Your task
Starting with the line containing "Screen dimensions: 800x500" and going on through the line containing "pos(231,18)", rewrite those lines with "Cycle mode" changed to "Loop mode" and everything else unchanged. Omit the pictures from the output.

Given data
--- Start ---

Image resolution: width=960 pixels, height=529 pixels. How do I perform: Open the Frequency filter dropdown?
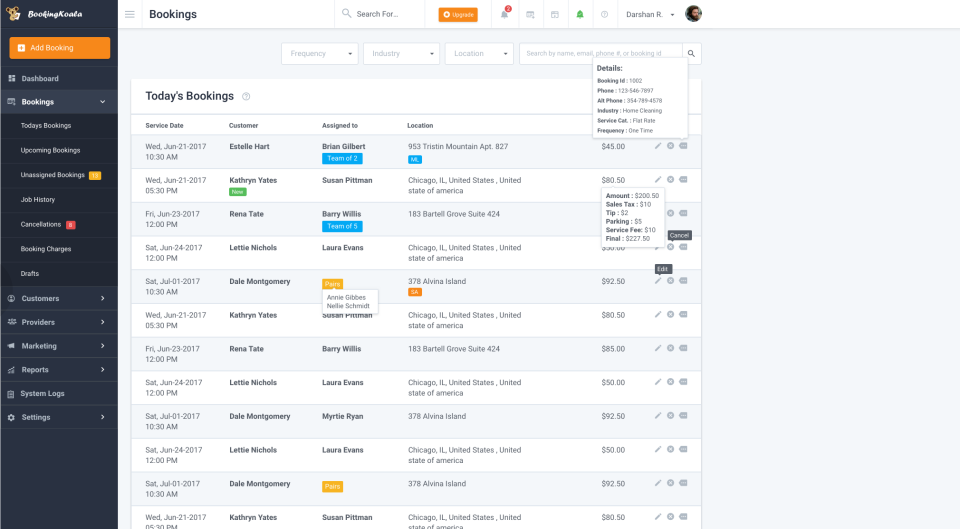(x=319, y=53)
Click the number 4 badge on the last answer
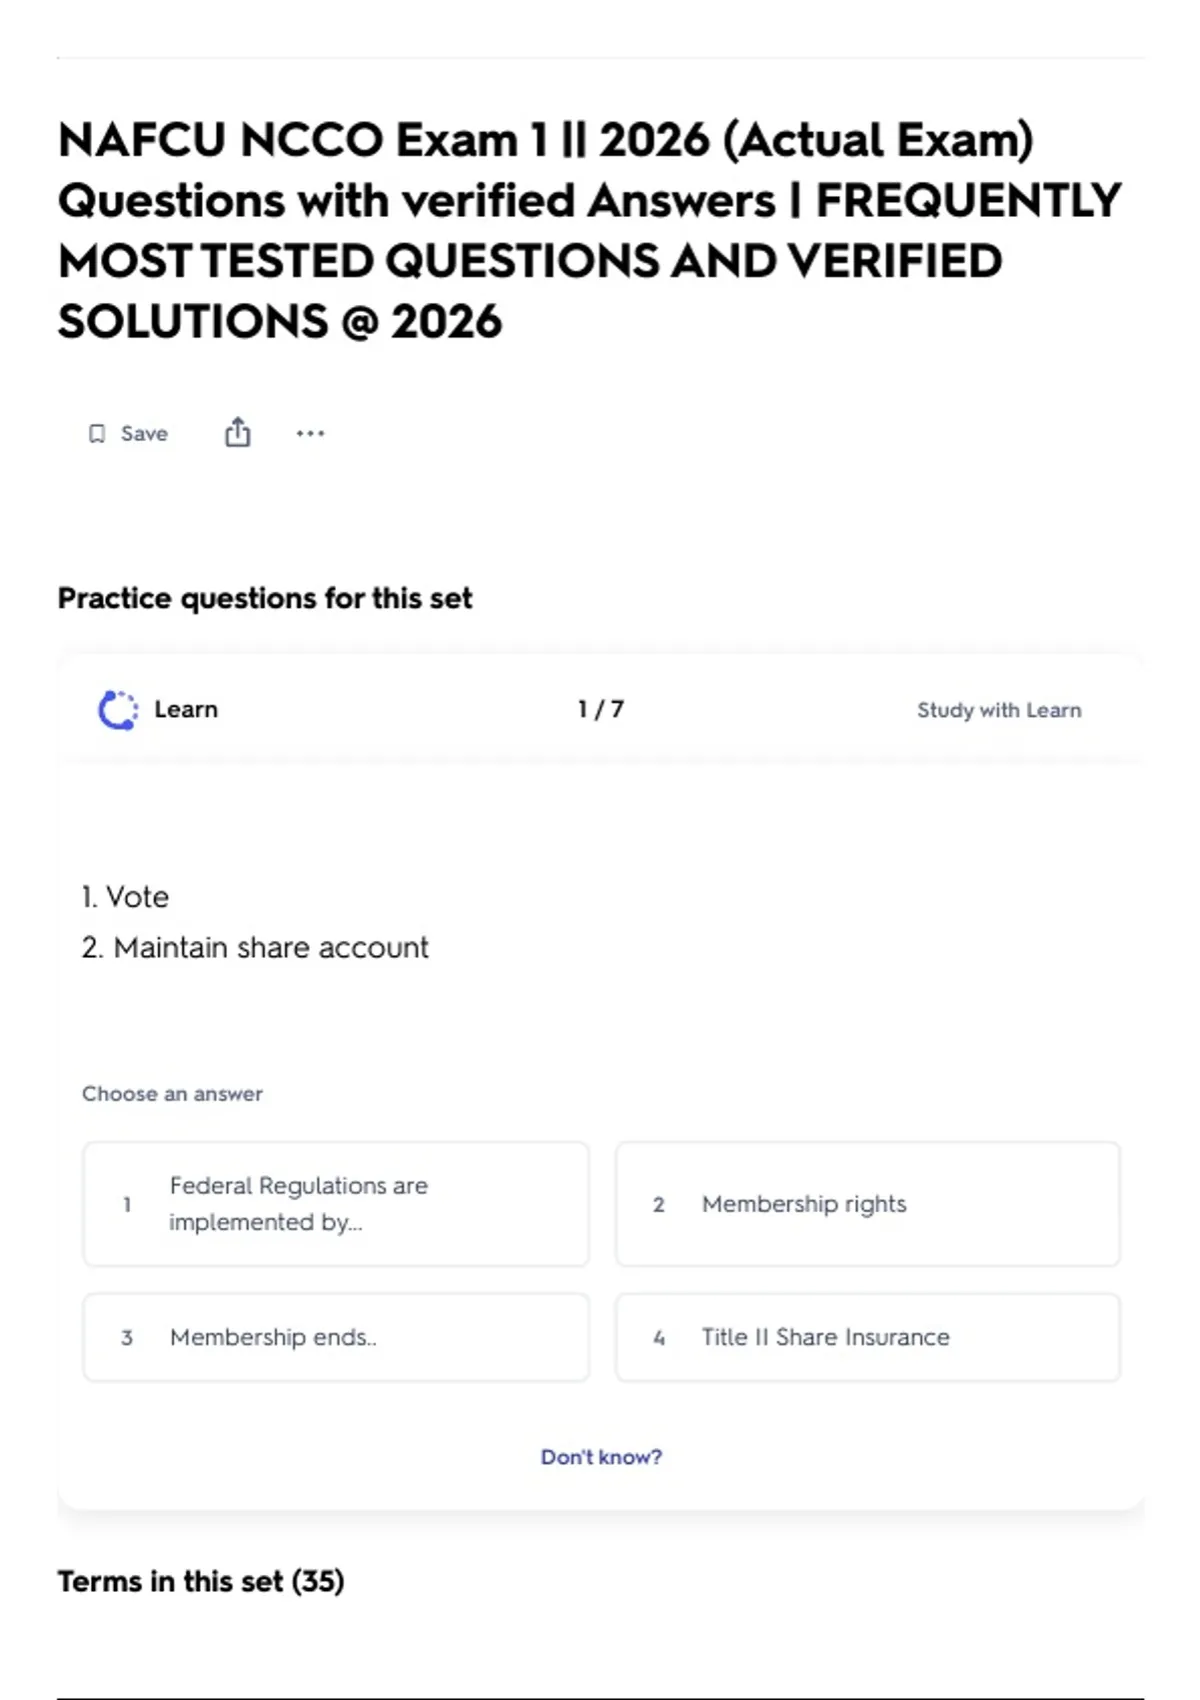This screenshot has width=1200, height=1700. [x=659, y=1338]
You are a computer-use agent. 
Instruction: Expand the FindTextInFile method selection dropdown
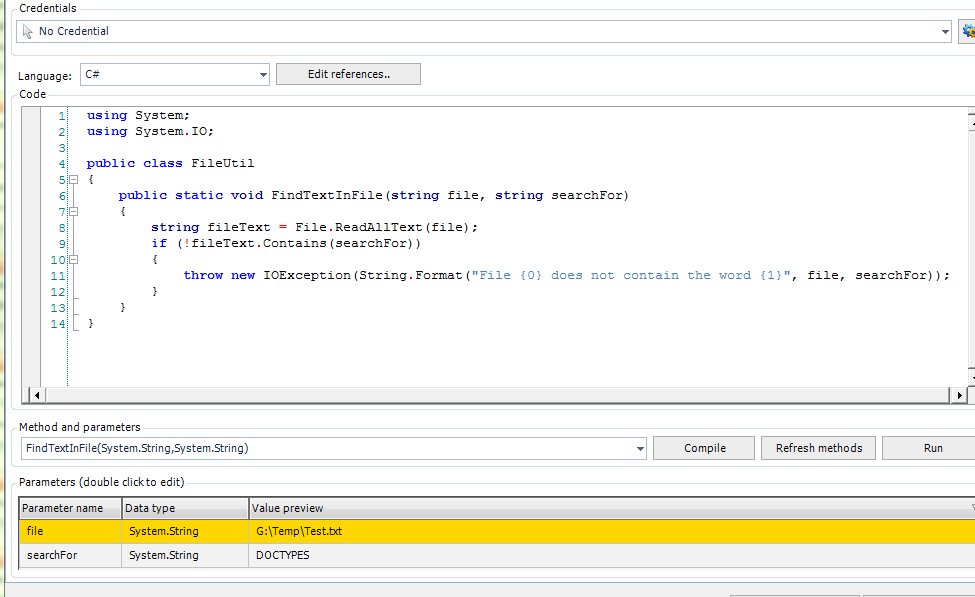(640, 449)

--- End ---
--- Start ---

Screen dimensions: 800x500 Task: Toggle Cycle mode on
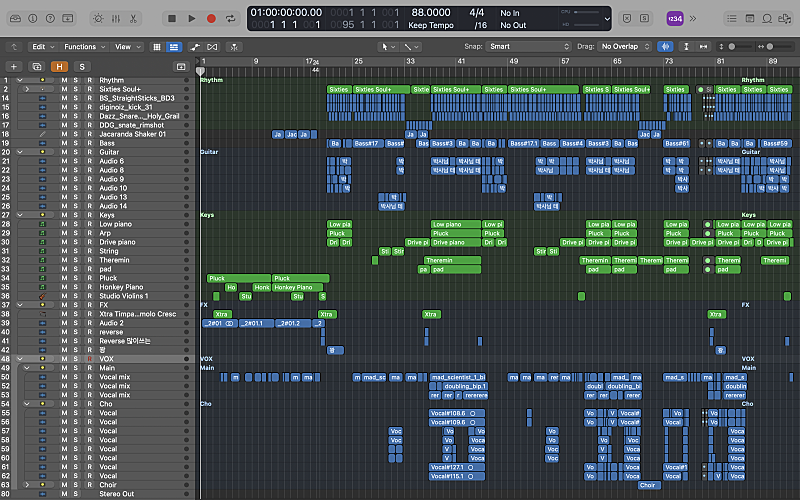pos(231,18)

--- End ---

Answer to the problem
Screen dimensions: 800x500 Task: Toggle Loop mode on
pos(231,18)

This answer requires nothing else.